Cette année, mon objectif était de me lancer sur une distance de plus de 100km. Après la Transvulcania et la MIUT, je cherchais un ultra de moins de 110km, au mois de mai ou juin, et dans un endroit où il fait beau (non merci la pluie et les orages sur plus de 100km) ! Après quelques recherches sur le site ITRA, je suis tombée sur le Tenerife Blue Trail qui présentait tous les critères réunis !
Un copain traileur de Biarritz l’a fait en 2018 et m’a dit qu’il était super et qu’il fallait s’inscrire tant qu’il n’était pas encore « trop médiatisé ». Le lendemain, je sautais le pas.
L’inscription à la course
La bonne surprise, c’est que l’inscription à l’Ultra coûte 86€ (même pas 1€ le km.. aujourd’hui c’est plutôt rare avec toutes ces courses « à fric ») et qu’il permet de cumuler des points ITRA. Une fois l’inscription validée, je prends mon billet d’avion pour Tenerife au départ de Bilbao, moins de 100€ avec un bagage en soute. Je crois que j’ai fait une bonne affaire… mais dans quoi je me suis embarquée !! 🙂
Quelques mois plus tard, Astrid mon amie me fait la surprise : elle a pris ses billets d’avion et vient faire l’ultra avec moi !
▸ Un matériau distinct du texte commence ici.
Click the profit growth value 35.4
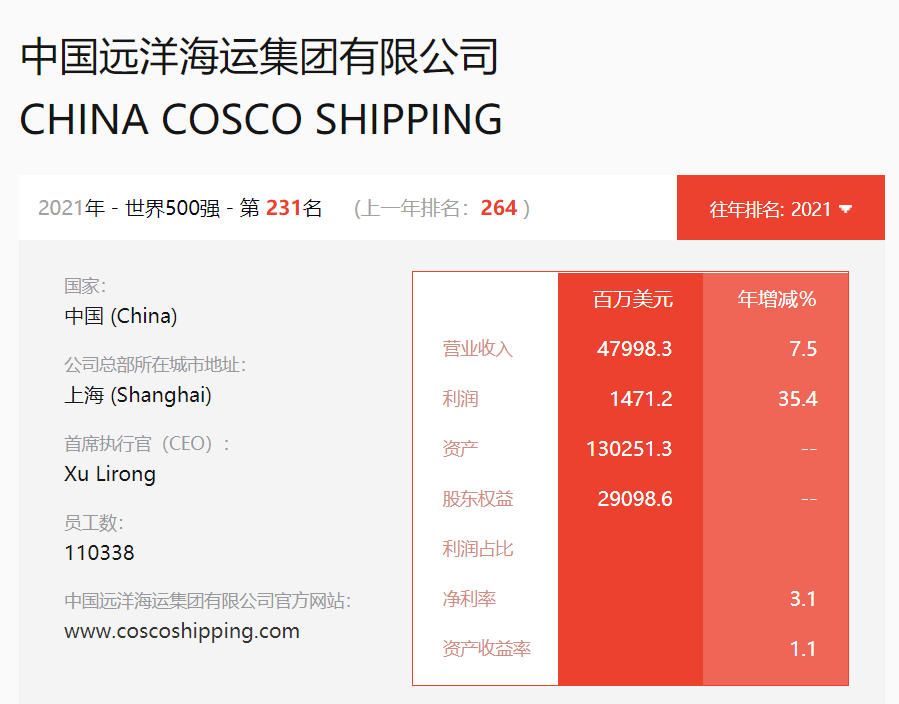 click(x=798, y=398)
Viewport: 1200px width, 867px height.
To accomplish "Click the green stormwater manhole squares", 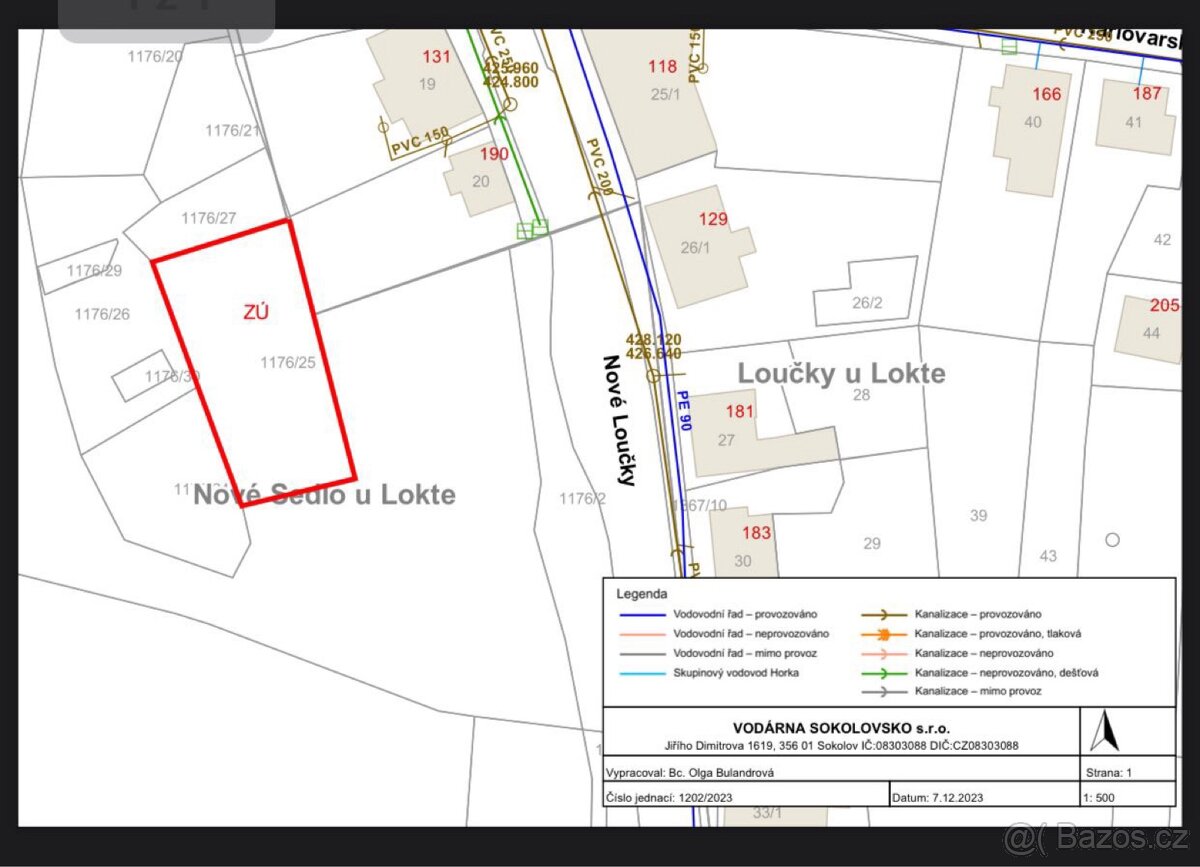I will [533, 229].
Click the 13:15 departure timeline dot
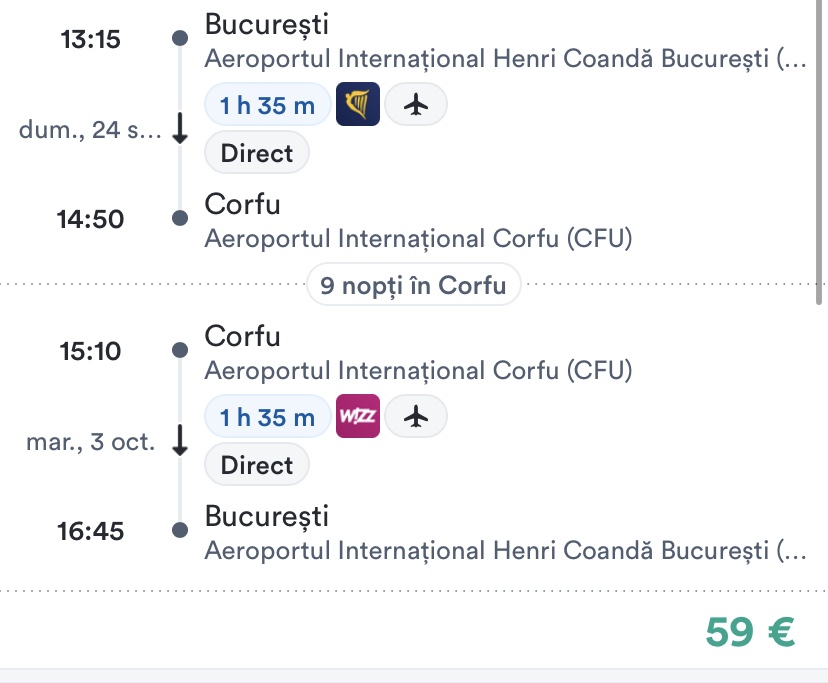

La prépa en amont de la course
Pour ne pas souffrir sur ce type de distance, je décidé de bien me préparer et suis l’entrainement spécial « Ultra » qu’a préparé le coach de l’Aviron Bayonnais Trail. 20 semaines de préparation, parfois intenses, et difficile à allier avec le travail et la vie sociale.
Arrivée à Tenerife
5 juin, réveil à 3h du matin.. On part pour l’aéroport de Bilbao. Après 3h de vol, nous voilà en train de survoler le Teide : la plus grande difficulté de l’ultra. Il me fait de l’oeil le coquin !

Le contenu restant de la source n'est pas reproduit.